Fossil fuels may be emitting far more methane into the atmosphere than scientists previously thought, according to research in the journal Nature.
The analysis suggests methane emissions from fossil fuels caused by human activity is around 25-40 per cent higher than previously thought.
The research team said methane pollution needed to be addressed more seriously than it was under the 2015 Paris climate agreement and by individual governments.
Around 194 million metric tonnes of fossil methane is thought to enter the atmosphere annually, according to Dr Benjamin Hmiel, an earth scientist at the University of Rochester. He said a larger proportion of the clear and odourless gas came from industrial sources than had previously been admitted by governments.
“I don’t want to get too hopeless on this because my data does have a positive implication: most of the methane emissions are anthropogenic, so we have more control,” he said.
“If we can reduce our emissions, it’s going to have more of an impact.”
In a 100-year time span, methane traps about 28 times more heat than carbon dioxide. But the gas is short-lived, lasting about nine years before turning into carbon dioxide, water and ozone, which can cause respiratory illness in humans and harm crops.
Levels of methane have risen by an estimated 250 per cent since the 19th century.
It has previously been assumed that fossil fuels produced approximately 50 million tonnes of methane.
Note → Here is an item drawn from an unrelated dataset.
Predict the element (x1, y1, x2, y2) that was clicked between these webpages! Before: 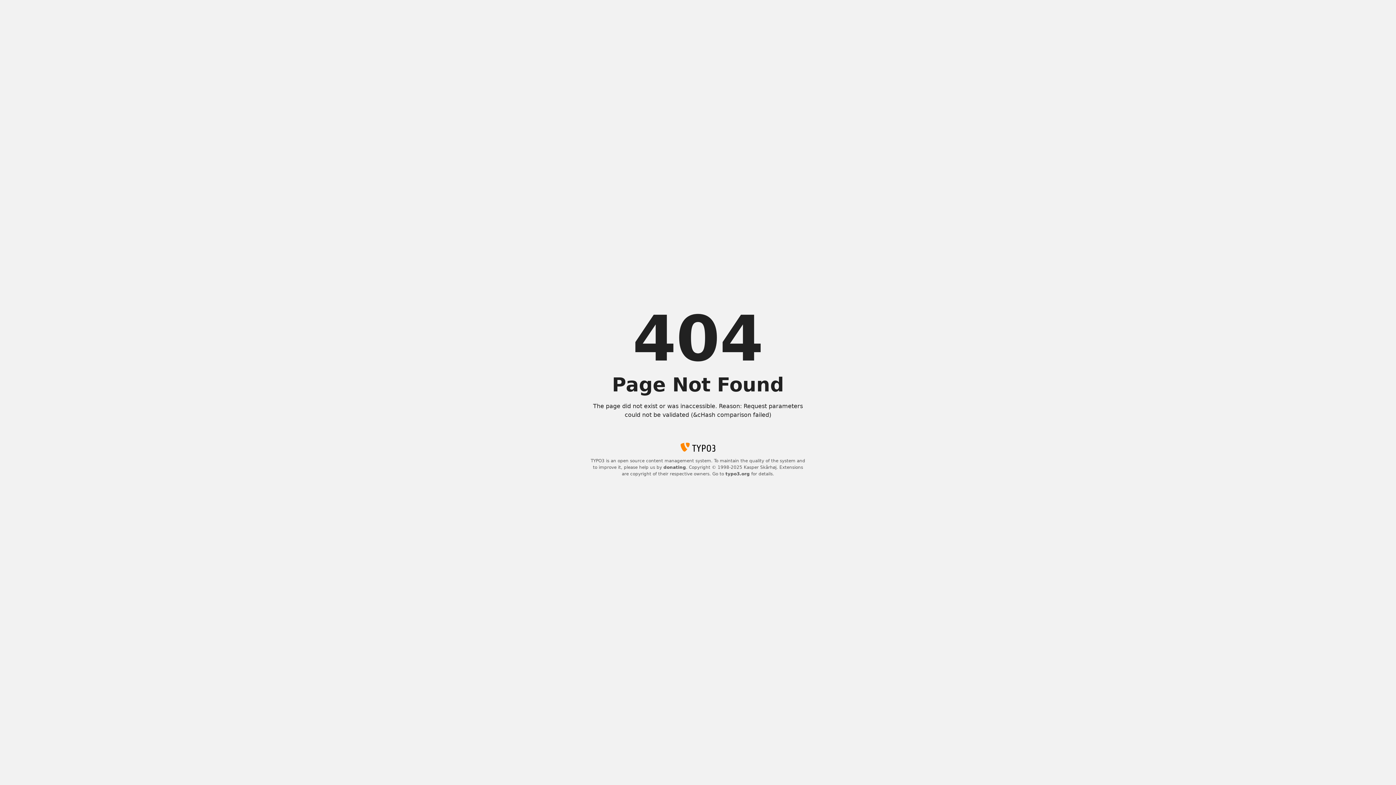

But Hmiel’s study said less than 5 million tonnes came from natural sources, known as seeps.
“If it’s not coming from seeps, then it’s coming from fossil-fuel operations,” said Rob Jackson of Stanford University, who was not involved in the study. “There’s really no other explanation for it. It’s kind of a zero-sum game.”
Tropical wetlands are a major source of natural methane emissions.
The Nature study examines a radioactive carbon atom, carbon-14, that is embedded in naturally occurring methane and carbon dioxide. Fossil fuels contain no carbon-14.
By examining Greenland ice, Hmiel and his team found could study pre-industrial levels of natural methane emissions.
Methane constitutes approximately 17 per cent of greenhouse gas emissions. Methane is especially dangerous, as it can warm the planet 86 times as much as carbon dioxide over 20 years in the atmosphere.
It can also raise the acidity of water and kill sea life as it breaks down.
The Nature study agrees with other researchers who say natural methane emissions may be dramatically lower than earlier thought.